Text extract:
▬▬▬

Smith writes, "I hardly need say, that I am deeply interested in the present movement against the extension of slavery; and that I infinitely prefer the election of the candidates, who are identified with it, to the election of the Whig and Democratic candidates. Gen. Taylor and Gen. Cass are proslavery candidates. Mr. Van Buren and Mr. Adams are antislavery candidates. The former are the shameless tools of the slave-power. The latter bravely resist it."

Smith, a politician from New York, served as a U.S. Representative from 1853-1854. He was a noted philanthropist and social reformer active in anti-slavery campaigns and women's rights.

I hardly need say, that I am deeply interested in the present movement against the extension of slavery; and that I infinitely prefer the election of the candidates, who are identified with it, to the election of the Whig and Democratic candidates. Gen. [Zachary] Taylor and Gen. [Lewis] Cass are proslavery candidates. Mr. Van Buren and Mr. Adams are antislavery candidates. The former are the shameless tools of the slave-power. The latter bravely resist it.
It is true, that, among all the persons, whom there was the least reason to believe the Buffalo Convention [of the Free Soil Party] would nominate for President, Mr. Van Buren was my preference. He was my preference, because I believed he would obtain a much larger vote than any of the others; and, that his nomination would go much farther than that of any of the others toward breaking up the great political parties, which, along with the ecclesiastical parties, are the chief shelters and props of slavery.

▬▬▬

Data block:

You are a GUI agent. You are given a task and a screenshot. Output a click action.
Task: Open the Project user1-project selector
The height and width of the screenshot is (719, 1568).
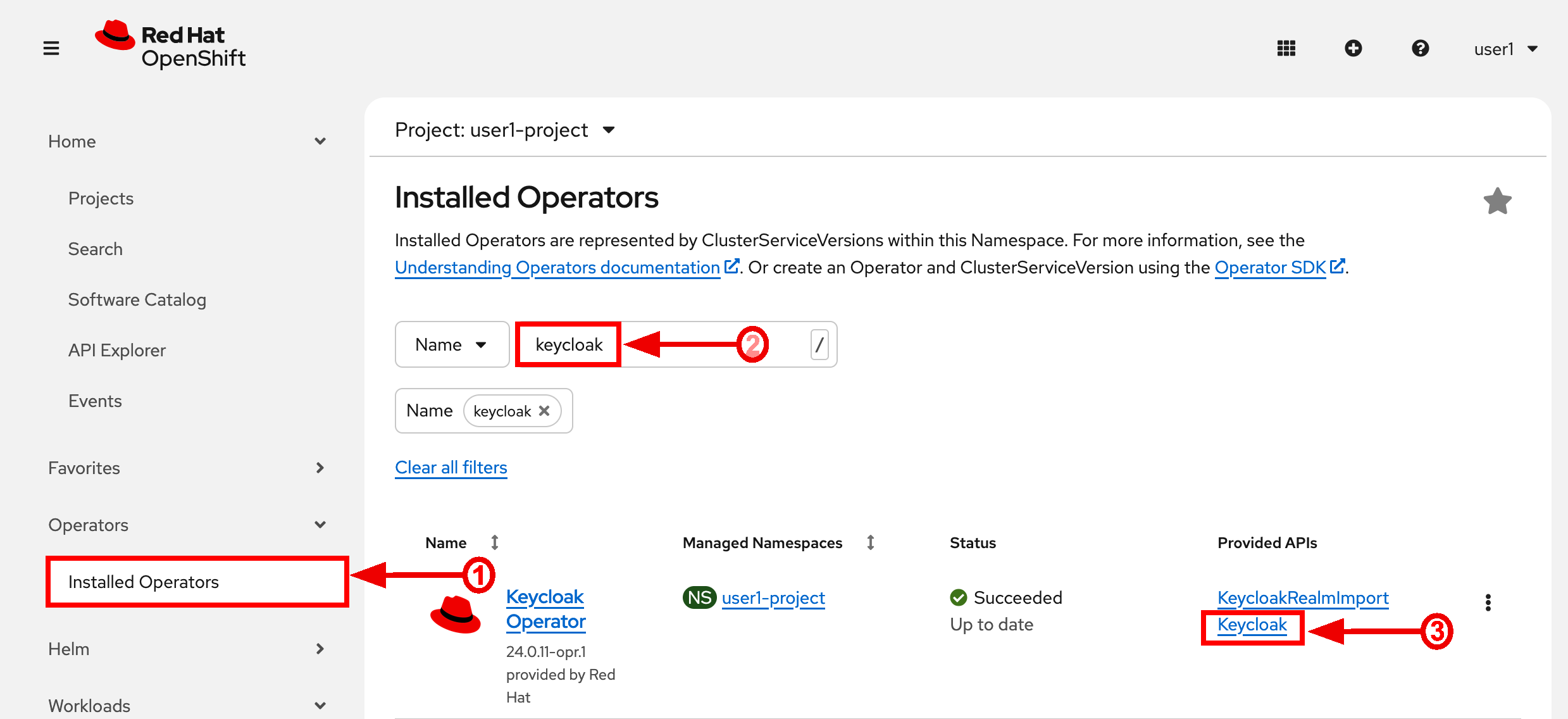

▬▬▬

Exercises:
a) Answer these questions from the Smith letter:
(i) Which two candidates does Smith call proslavery?
(ii) During which years did Smith serve as a U.S. Representative?
(iii) Which party held the Buffalo Convention?
b) Duplicate the Smith letter from "Smith, a politician" up to and including "and women's rights.".
Answer using only the Smith letter.

Task results:
a)
(i) Gen. Taylor and Gen. Cass
(ii) 1853-1854
(iii) The Free Soil Party

b)
Smith, a politician from New York, served as a U.S. Representative from 1853-1854. He was a noted philanthropist and social reformer active in anti-slavery campaigns and women's rights.